Przepisz wiernie, znak po znaku, wszystkie poniższe wpisy, bez pomijania któregokolwiek z nich.

[Zapisane wpisy danych]
────────────────────

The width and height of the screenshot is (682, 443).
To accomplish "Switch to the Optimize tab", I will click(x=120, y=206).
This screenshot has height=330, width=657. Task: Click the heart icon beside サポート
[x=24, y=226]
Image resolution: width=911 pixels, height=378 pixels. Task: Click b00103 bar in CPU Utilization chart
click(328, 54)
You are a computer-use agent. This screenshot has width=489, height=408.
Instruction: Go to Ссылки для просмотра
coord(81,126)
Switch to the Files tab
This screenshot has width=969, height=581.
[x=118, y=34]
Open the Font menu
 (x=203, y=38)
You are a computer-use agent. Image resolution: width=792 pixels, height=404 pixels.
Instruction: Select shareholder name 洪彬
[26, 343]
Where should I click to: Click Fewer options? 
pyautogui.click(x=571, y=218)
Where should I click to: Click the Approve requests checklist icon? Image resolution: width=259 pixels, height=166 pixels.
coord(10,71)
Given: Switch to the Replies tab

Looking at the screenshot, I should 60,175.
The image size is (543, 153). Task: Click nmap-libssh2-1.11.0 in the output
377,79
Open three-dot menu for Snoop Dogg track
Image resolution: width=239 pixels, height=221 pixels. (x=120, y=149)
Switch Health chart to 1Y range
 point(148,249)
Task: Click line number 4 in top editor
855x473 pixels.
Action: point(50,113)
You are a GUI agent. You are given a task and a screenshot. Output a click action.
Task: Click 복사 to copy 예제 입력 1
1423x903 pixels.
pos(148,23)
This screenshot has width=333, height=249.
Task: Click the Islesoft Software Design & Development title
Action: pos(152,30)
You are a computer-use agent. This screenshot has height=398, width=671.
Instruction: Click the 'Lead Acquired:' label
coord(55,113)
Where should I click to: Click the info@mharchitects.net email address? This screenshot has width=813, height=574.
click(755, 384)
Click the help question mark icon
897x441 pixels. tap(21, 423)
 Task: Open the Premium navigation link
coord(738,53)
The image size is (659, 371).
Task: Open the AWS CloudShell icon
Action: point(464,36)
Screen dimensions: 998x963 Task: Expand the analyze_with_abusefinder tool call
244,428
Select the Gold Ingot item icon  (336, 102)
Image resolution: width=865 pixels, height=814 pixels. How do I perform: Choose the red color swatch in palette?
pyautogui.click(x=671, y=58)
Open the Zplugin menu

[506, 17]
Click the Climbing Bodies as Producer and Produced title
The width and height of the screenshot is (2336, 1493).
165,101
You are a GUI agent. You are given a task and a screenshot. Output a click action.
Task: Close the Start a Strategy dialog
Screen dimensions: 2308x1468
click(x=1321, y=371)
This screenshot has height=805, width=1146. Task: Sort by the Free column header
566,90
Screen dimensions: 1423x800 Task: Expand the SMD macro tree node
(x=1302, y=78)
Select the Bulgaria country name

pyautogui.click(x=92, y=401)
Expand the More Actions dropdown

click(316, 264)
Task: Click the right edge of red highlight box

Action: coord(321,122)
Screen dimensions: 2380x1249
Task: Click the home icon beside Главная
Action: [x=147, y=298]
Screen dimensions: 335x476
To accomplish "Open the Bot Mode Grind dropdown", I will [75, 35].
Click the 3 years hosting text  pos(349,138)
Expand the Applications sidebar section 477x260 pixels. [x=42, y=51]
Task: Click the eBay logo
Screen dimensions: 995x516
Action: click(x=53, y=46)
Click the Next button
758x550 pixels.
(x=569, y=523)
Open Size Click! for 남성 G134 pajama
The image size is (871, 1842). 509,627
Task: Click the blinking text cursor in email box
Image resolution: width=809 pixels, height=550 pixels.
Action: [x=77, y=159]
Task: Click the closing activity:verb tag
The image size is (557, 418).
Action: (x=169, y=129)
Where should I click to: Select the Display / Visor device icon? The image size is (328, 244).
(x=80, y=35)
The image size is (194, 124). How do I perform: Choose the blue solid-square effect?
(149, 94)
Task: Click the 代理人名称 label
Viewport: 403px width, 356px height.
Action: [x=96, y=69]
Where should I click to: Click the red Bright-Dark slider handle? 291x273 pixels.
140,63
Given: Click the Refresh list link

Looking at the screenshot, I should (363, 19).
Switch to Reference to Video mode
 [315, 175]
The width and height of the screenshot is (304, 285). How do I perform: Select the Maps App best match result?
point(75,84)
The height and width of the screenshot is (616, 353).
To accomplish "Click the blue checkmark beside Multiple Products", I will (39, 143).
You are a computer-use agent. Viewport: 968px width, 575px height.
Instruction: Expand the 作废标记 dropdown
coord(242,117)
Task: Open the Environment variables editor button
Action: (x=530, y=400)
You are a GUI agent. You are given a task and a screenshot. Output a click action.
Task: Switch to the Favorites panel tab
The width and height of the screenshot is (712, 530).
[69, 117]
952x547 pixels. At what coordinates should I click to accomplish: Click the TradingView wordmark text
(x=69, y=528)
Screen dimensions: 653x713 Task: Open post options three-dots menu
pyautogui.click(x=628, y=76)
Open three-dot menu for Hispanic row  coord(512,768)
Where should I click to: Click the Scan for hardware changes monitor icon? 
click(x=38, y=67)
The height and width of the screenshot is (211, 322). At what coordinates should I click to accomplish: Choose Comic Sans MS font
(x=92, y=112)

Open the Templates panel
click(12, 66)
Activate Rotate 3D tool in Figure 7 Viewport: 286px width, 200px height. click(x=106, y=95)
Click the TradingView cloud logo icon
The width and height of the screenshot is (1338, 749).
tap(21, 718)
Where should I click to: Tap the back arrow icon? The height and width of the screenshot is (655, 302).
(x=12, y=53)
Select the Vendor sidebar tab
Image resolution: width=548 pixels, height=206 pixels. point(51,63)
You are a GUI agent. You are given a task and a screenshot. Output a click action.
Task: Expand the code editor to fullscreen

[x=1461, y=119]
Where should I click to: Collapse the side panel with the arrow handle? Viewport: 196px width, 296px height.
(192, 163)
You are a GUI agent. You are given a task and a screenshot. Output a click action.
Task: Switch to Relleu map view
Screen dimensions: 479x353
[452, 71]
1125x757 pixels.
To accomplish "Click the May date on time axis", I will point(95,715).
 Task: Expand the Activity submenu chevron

────────────────────

▶ [Odpowiedź na polecenie]:
The width and height of the screenshot is (682, 443).
To accomplish "Switch to the Optimize tab", I will click(x=120, y=206).
This screenshot has height=330, width=657. Task: Click the heart icon beside サポート
[x=24, y=226]
Image resolution: width=911 pixels, height=378 pixels. Task: Click b00103 bar in CPU Utilization chart
click(328, 54)
You are a computer-use agent. This screenshot has width=489, height=408.
Instruction: Go to Ссылки для просмотра
coord(81,126)
Switch to the Files tab
This screenshot has width=969, height=581.
[x=118, y=34]
Open the Font menu
 (x=203, y=38)
You are a computer-use agent. Image resolution: width=792 pixels, height=404 pixels.
Instruction: Select shareholder name 洪彬
[26, 343]
Where should I click to: Click Fewer options? 
pyautogui.click(x=571, y=218)
Where should I click to: Click the Approve requests checklist icon? Image resolution: width=259 pixels, height=166 pixels.
coord(10,71)
Given: Switch to the Replies tab

Looking at the screenshot, I should 60,175.
The image size is (543, 153). Task: Click nmap-libssh2-1.11.0 in the output
377,79
Open three-dot menu for Snoop Dogg track
Image resolution: width=239 pixels, height=221 pixels. (x=120, y=149)
Switch Health chart to 1Y range
 point(148,249)
Task: Click line number 4 in top editor
855x473 pixels.
Action: point(50,113)
You are a GUI agent. You are given a task and a screenshot. Output a click action.
Task: Click 복사 to copy 예제 입력 1
1423x903 pixels.
pos(148,23)
This screenshot has width=333, height=249.
Task: Click the Islesoft Software Design & Development title
Action: pos(152,30)
You are a computer-use agent. This screenshot has height=398, width=671.
Instruction: Click the 'Lead Acquired:' label
coord(55,113)
Where should I click to: Click the info@mharchitects.net email address? This screenshot has width=813, height=574.
click(755, 384)
Click the help question mark icon
897x441 pixels. tap(21, 423)
 Task: Open the Premium navigation link
coord(738,53)
The image size is (659, 371).
Task: Open the AWS CloudShell icon
Action: point(464,36)
Screen dimensions: 998x963 Task: Expand the analyze_with_abusefinder tool call
244,428
Select the Gold Ingot item icon  (336, 102)
Image resolution: width=865 pixels, height=814 pixels. How do I perform: Choose the red color swatch in palette?
pyautogui.click(x=671, y=58)
Open the Zplugin menu

[506, 17]
Click the Climbing Bodies as Producer and Produced title
The width and height of the screenshot is (2336, 1493).
165,101
You are a GUI agent. You are given a task and a screenshot. Output a click action.
Task: Close the Start a Strategy dialog
Screen dimensions: 2308x1468
click(x=1321, y=371)
This screenshot has height=805, width=1146. Task: Sort by the Free column header
566,90
Screen dimensions: 1423x800 Task: Expand the SMD macro tree node
(x=1302, y=78)
Select the Bulgaria country name

pyautogui.click(x=92, y=401)
Expand the More Actions dropdown

click(316, 264)
Task: Click the right edge of red highlight box

Action: coord(321,122)
Screen dimensions: 2380x1249
Task: Click the home icon beside Главная
Action: [x=147, y=298]
Screen dimensions: 335x476
To accomplish "Open the Bot Mode Grind dropdown", I will [75, 35].
Click the 3 years hosting text  pos(349,138)
Expand the Applications sidebar section 477x260 pixels. [x=42, y=51]
Task: Click the eBay logo
Screen dimensions: 995x516
Action: click(x=53, y=46)
Click the Next button
758x550 pixels.
(x=569, y=523)
Open Size Click! for 남성 G134 pajama
The image size is (871, 1842). 509,627
Task: Click the blinking text cursor in email box
Image resolution: width=809 pixels, height=550 pixels.
Action: [x=77, y=159]
Task: Click the closing activity:verb tag
The image size is (557, 418).
Action: (x=169, y=129)
Where should I click to: Select the Display / Visor device icon? The image size is (328, 244).
(x=80, y=35)
The image size is (194, 124). How do I perform: Choose the blue solid-square effect?
(149, 94)
Task: Click the 代理人名称 label
Viewport: 403px width, 356px height.
Action: [x=96, y=69]
Where should I click to: Click the red Bright-Dark slider handle? 291x273 pixels.
140,63
Given: Click the Refresh list link

Looking at the screenshot, I should (363, 19).
Switch to Reference to Video mode
 [315, 175]
The width and height of the screenshot is (304, 285). How do I perform: Select the Maps App best match result?
point(75,84)
The height and width of the screenshot is (616, 353).
To accomplish "Click the blue checkmark beside Multiple Products", I will (39, 143).
You are a computer-use agent. Viewport: 968px width, 575px height.
Instruction: Expand the 作废标记 dropdown
coord(242,117)
Task: Open the Environment variables editor button
Action: (x=530, y=400)
You are a GUI agent. You are given a task and a screenshot. Output a click action.
Task: Switch to the Favorites panel tab
The width and height of the screenshot is (712, 530).
[69, 117]
952x547 pixels. At what coordinates should I click to accomplish: Click the TradingView wordmark text
(x=69, y=528)
Screen dimensions: 653x713 Task: Open post options three-dots menu
pyautogui.click(x=628, y=76)
Open three-dot menu for Hispanic row  coord(512,768)
Where should I click to: Click the Scan for hardware changes monitor icon? 
click(x=38, y=67)
The height and width of the screenshot is (211, 322). At what coordinates should I click to accomplish: Choose Comic Sans MS font
(x=92, y=112)

Open the Templates panel
click(12, 66)
Activate Rotate 3D tool in Figure 7 Viewport: 286px width, 200px height. click(x=106, y=95)
Click the TradingView cloud logo icon
The width and height of the screenshot is (1338, 749).
tap(21, 718)
Where should I click to: Tap the back arrow icon? The height and width of the screenshot is (655, 302).
(x=12, y=53)
Select the Vendor sidebar tab
Image resolution: width=548 pixels, height=206 pixels. point(51,63)
You are a GUI agent. You are given a task and a screenshot. Output a click action.
Task: Expand the code editor to fullscreen

[x=1461, y=119]
Where should I click to: Collapse the side panel with the arrow handle? Viewport: 196px width, 296px height.
(192, 163)
You are a GUI agent. You are given a task and a screenshot. Output a click action.
Task: Switch to Relleu map view
Screen dimensions: 479x353
[452, 71]
1125x757 pixels.
To accomplish "Click the May date on time axis", I will point(95,715).
 Task: Expand the Activity submenu chevron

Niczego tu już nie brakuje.